Une minute après, un vigoureux montagnard vint introduire Dumple dans l’écurie, tandis que mistress Dinmont, femme de très bonne mine, reçut son mari avec un plaisir dont les transports n’étaient point simulés. « Eh, Dieu ! bonhomme, vous avez été bien long-temps absent[2] ! »

  1. Il faut savoir que peper signifie poivre, et mustard, moutarde. a. m.
  2. L’auteur fait ici remarquer que le caractère de Dandie Dinmont n’est pas tracé d’après un seul individu. Une douzaine, au moins, de vigoureux yeomen du Liddesdale avec lesquels il fut lié, et dont il reçut l’hospitalité pendant ses courses dans cette contrée sauvage, à une époque où elle était autrement inaccessible que ne l’indique le texte, peuvent prétendre à être le prototype de ce fermier rude, mais fidèle, hospitalier et généreux.
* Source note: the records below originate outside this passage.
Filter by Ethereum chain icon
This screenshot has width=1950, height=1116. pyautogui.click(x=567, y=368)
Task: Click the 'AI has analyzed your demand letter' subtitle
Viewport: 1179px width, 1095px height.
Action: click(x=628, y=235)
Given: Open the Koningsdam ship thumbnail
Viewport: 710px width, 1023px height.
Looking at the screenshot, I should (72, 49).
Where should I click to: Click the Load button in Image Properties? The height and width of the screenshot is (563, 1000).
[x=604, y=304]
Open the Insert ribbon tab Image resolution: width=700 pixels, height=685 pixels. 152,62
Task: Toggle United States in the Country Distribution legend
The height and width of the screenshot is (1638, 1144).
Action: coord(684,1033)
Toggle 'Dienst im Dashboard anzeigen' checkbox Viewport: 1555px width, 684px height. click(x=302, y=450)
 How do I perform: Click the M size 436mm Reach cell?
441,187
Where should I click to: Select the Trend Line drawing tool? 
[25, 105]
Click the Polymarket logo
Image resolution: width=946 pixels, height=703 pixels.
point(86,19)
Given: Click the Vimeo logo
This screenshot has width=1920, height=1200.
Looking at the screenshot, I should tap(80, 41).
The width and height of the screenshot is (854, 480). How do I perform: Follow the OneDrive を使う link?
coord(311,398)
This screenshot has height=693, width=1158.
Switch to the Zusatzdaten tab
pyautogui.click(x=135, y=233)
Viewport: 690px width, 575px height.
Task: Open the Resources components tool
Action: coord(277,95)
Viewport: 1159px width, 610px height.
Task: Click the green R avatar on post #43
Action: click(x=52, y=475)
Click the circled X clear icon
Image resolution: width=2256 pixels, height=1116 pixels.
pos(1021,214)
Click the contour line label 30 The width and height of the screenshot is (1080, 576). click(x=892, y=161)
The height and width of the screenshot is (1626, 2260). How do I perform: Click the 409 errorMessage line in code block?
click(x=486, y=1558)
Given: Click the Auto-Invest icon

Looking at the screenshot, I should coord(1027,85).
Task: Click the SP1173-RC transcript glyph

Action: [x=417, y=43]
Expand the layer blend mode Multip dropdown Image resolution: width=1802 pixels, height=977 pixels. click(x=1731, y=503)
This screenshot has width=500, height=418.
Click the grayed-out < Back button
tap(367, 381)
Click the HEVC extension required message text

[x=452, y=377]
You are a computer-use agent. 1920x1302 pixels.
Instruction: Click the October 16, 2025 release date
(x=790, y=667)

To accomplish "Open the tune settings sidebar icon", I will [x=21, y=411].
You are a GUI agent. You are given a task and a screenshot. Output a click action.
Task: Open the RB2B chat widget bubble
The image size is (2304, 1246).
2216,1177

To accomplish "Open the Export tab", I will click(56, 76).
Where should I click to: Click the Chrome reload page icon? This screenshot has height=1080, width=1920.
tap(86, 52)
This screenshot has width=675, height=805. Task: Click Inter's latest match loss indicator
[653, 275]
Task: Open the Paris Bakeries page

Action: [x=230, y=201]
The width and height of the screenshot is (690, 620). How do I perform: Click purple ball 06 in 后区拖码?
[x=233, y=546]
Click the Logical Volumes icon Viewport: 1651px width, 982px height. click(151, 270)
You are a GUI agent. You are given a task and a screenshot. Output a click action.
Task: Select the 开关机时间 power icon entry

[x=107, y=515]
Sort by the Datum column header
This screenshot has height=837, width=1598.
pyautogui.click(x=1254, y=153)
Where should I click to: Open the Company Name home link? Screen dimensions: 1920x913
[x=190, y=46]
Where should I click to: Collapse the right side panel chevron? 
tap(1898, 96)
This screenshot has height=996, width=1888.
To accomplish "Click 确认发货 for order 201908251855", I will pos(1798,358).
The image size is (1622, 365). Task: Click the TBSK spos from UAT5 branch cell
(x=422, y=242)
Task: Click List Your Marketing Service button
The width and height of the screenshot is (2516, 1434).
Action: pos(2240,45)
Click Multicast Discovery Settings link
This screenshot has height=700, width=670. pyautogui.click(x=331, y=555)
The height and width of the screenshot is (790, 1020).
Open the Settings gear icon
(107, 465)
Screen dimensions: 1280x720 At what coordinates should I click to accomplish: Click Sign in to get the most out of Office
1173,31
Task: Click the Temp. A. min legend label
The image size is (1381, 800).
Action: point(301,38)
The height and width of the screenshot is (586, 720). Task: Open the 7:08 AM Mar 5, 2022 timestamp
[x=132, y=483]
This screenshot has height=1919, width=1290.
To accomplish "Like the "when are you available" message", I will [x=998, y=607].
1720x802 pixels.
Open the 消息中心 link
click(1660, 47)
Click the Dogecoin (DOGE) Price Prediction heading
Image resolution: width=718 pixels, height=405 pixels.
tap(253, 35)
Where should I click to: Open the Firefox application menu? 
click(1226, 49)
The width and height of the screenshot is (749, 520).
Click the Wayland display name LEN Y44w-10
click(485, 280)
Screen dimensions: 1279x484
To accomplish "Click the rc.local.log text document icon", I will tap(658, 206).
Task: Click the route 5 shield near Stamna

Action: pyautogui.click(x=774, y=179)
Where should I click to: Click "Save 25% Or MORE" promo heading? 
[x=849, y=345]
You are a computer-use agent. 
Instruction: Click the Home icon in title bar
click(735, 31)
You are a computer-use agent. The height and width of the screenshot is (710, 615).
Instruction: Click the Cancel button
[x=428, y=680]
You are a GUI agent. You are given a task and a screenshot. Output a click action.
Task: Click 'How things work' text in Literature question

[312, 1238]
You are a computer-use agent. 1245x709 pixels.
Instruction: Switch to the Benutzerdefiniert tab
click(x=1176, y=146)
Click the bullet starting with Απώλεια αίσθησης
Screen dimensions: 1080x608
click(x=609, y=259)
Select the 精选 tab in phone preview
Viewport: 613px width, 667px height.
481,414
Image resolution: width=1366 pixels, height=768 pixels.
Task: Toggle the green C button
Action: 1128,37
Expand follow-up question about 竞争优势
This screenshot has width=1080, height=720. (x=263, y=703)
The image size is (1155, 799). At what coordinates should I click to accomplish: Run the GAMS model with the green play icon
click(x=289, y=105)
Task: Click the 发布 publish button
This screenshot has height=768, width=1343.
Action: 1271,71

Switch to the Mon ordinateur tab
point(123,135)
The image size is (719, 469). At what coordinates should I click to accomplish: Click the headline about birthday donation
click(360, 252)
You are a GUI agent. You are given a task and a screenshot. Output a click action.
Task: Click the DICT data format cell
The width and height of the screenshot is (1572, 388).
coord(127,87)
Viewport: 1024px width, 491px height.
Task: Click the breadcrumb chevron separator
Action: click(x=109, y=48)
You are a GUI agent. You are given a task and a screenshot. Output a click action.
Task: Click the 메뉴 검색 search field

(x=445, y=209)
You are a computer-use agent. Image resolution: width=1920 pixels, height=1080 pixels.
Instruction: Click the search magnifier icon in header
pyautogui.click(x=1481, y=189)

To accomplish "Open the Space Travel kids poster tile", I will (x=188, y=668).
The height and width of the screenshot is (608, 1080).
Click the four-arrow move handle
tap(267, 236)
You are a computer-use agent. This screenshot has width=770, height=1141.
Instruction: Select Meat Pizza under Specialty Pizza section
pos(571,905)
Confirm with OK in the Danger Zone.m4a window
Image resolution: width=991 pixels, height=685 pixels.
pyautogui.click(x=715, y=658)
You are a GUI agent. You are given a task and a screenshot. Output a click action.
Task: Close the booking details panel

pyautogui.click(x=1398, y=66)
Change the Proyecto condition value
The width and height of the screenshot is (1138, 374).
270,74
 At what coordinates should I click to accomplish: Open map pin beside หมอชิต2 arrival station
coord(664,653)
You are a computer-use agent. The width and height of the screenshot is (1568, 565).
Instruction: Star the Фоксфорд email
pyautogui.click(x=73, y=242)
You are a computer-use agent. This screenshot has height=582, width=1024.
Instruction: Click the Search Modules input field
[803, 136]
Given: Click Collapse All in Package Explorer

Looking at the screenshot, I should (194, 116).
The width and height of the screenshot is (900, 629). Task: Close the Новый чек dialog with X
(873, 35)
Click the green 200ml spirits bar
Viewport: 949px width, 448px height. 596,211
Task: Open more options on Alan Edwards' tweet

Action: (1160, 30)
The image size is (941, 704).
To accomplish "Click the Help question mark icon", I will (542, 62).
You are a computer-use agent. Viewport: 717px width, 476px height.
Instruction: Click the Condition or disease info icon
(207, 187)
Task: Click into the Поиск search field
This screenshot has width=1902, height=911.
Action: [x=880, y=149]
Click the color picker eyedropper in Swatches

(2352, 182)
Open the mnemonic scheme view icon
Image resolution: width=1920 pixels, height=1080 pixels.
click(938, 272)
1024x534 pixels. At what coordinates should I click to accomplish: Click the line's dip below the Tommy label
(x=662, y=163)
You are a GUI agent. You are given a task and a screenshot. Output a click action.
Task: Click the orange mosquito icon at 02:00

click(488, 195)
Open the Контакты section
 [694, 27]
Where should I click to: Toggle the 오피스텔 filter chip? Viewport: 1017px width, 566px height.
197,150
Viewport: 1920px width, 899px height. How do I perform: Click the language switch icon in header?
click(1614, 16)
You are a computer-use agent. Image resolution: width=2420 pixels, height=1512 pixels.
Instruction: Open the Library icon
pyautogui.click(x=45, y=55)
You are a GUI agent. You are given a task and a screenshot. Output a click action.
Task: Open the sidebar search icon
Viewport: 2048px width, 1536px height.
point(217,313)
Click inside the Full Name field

Mais une circonstance particulière fit donner le nom de notre fermier à un respectable individu de cette classe, qui n’existe plus maintenant. M. James Davidson de Hindlee, tenancier du lord Douglas, outre cette brusque honnêteté, cette force corporelle, et cette hardiesse qu’on trouve dans le caractère de Dandie Dinmont, avait la manie de donner à une célèbre race de bassets dont il était possesseur, les noms génériques de Mustard et Peper (suivant que leur robe était de couleur jaune ou gris-noir), sans autre distinction particulière que celle qui est désignée dans le texte. M. Davidson résidait à Hindlee, ferme solitaire sur le penchant des montagnes de Teviotdale et sur les frontières de Liddesdale, territoire que les rivières et les ruisseaux arrosent en portant leurs eaux à la mer soit orientale, soit occidentale. Sa passion pour la chasse quelle qu’elle fût, mais surtout pour la chasse au renard, comme elle est décrite dans le chapitre suivant, chasse à laquelle il était l’homme le plus habile du sud des Highlands, formait un trait distinctif de son caractère.
    Lorsque le roman de Guy Mannering devint populaire, on donna généralement à M. Davidson le nom de Dandie Dinmont. Il le reçut avec bonne humeur, se contentant de dire, en désignant l’auteur par un nom qu’on lui donne dans le pays où le sien est si commun, « que le shérif n’avait pas écrit plus sur lui que sur toute autre personne, mais seulement sur ses chiens. » Une lady de haut rang et à la mode désirait posséder une couple de célèbres bassets de la race des Peper et des Mustard ; elle exprima son désir dans une lettre adressée littéralement à Dandie Dinmont ; avec cette suscription la lettre arriva à M. Davidson ; charmé de l’application, il ne manqua pas de faire droit à une demande qui faisait un si grand honneur à lui et à sa meute favorite. a. m.